The VACS Index has been shown to be strongly associated with biomarkers of inflammation and highly predictive of all-cause mortality when applied at any point from one to five years after starting HAART 3-6. We add to this knowledge, by considering the VACS Index history, along with the VACS Index value at 1Y.The benefit of following the VACS Index longitudinally is two-fold. First, it allows early identification of patients both at low and high risk of mortality beginning from HI. This is consistent with early reports of a similar index to predict mortality in HIV patients initiating HAART that was studied and validated at this time point 13 although subsequent work with the VACS Index has shown somewhat stronger predictions using later time points after the initial response to treatment 4. Second, our results suggest additional information can be gained by taking into account previous VACS Index values along with VACS Index value at 1Y. Addition of the VACS Index values at HI and 6M to that at 1Y provided good net reclassification improvement for those who died, improving prediction both in terms of risk magnitude and earlier identification of risk. Subjects with a lower risk at HI and 6M, had a significantly lower risk of death, both unadjusted and adjusted for the VACS Index at 1Y. This indicates that the VACS Index at these early time points can be used as an additional independent predictor of outcome in conjunction with the VACS Index at one year after HI. While we cannot yet determine the reason for this finding, we suspect that earlier changes in VACS Index score reflect differences in adherence—those with excellent adherence likely respond to ART initiation more rapidly.

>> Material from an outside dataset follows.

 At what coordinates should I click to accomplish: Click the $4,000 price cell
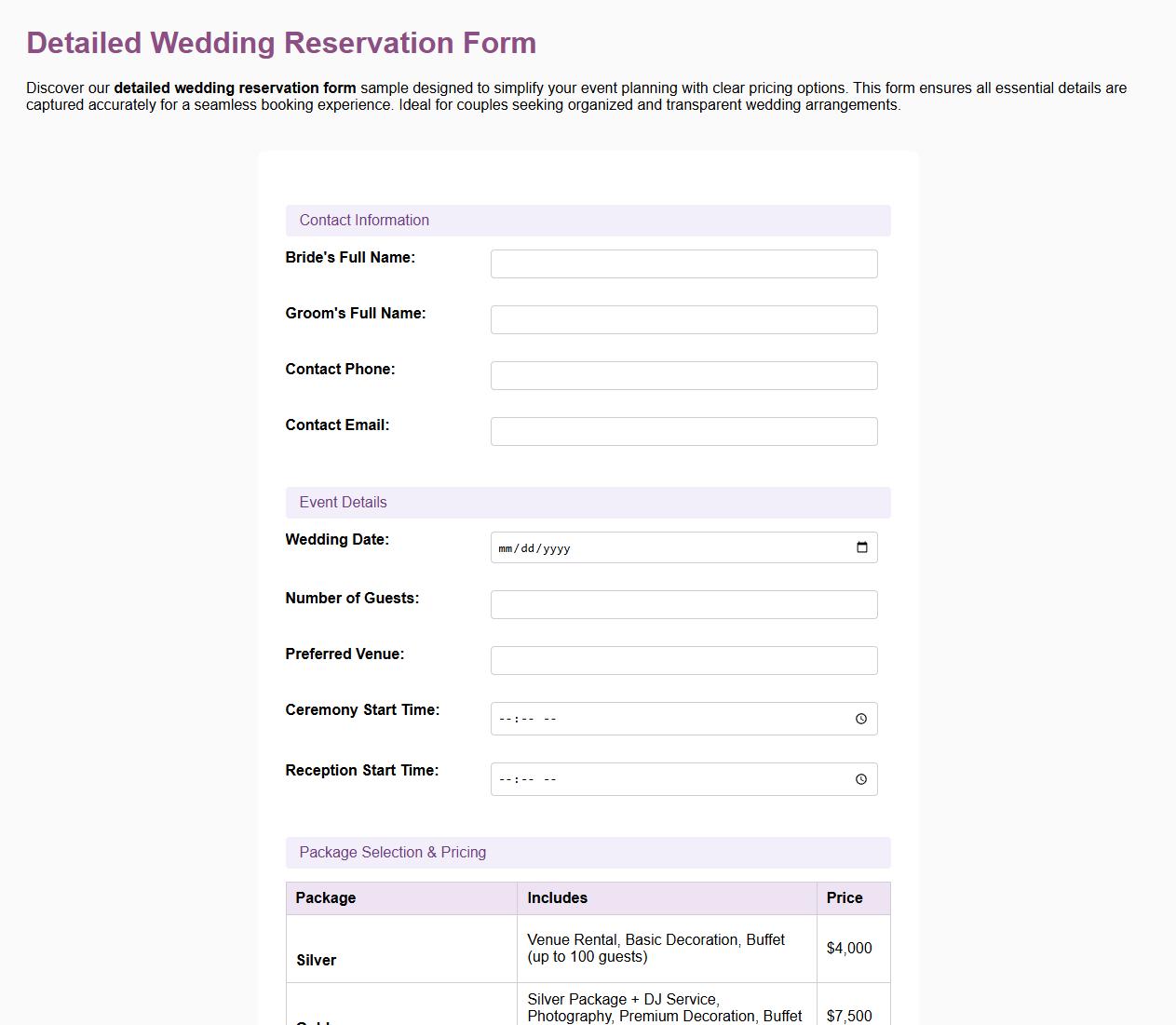tap(849, 948)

The additional information from these early time points is also useful to allow identification of patients at higher mortality risk who were not identified as such by the VACS Index value at one year. An example is the 15% mortality among those subjects who moved to or remained in a higher VACS Index tertile (2 or 3). Identification of patients at high mortality risk is of particular interest, and addition of the earlier VACS Index information appears to increase sensitivity for detection. Such information provides a powerful tool that may become useful in management of HIV infection.

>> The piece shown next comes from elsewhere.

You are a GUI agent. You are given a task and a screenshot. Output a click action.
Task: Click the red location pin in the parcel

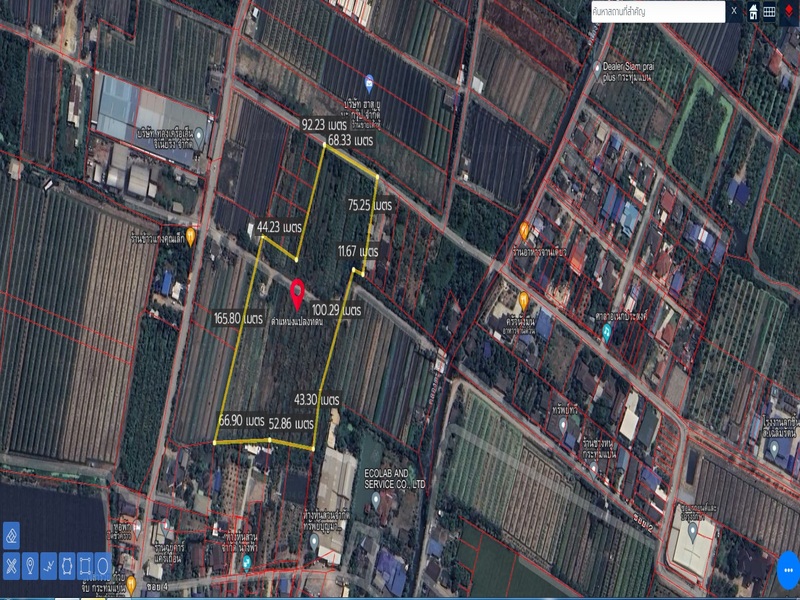297,294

The VACS Index, a marker calculated from routinely obtained information, was shown to be well correlated with mortality and to provide good discrimination among HIV-infected subjects in the U.S. Military HIV Natural History Study cohort, a relatively young and healthy population representative of many people living with HIV in the U.S. VACS Index at the time of HAART initiation and six months later provides important additional information to the VACS Index at one year and helped identify high risk patients at HAART initiation.
Supplementary Material
Acknowledgments
The investigators would like to thank our patients for their enormous contributions over the years. In addition to authors listed above, the IDCRP HIV Working Group includes: Susan Banks, RN, William Bradley, MS, Helen Chun, MD, Nancy Crum-Cianflone, MD, MPH, Cathy Decker, MD, Conner Eggleston, LTC Tomas Ferguson, COL Susan Fraser, MD, MAJ Joshua Hartzell, MD, MAJ Joshua Hawley, LTC Gunther Hsue, Arthur Johnson, MD, COL Mark Kortepeter, MD, MPH, Tahaniyat Lalani, MD, Robbin Lockhart, MS, Scott Merritt, LTC Robert O’Connell, MD, Sheila Peel, PhD, Michael Polis, MD, John Powers, MD, MAJ Roseanne Ressner, MD, COL(ret) Edmund Tramont, LT Tyler Warkentien, Timothy Whitman, MD, and COL Michael Zapor, MD.
Disclaimer
The content of this publication is the sole responsibility of the authors and does not necessarily reflect the views or policies of the NIH or the Department of Health and Human Services, the Department of Veterans Affairs, the DoD or the Departments of the Army, Navy or Air Force or Veterans Affairs. Mention of trade names, commercial products, or organizations does not imply endorsement by the U.S. Government.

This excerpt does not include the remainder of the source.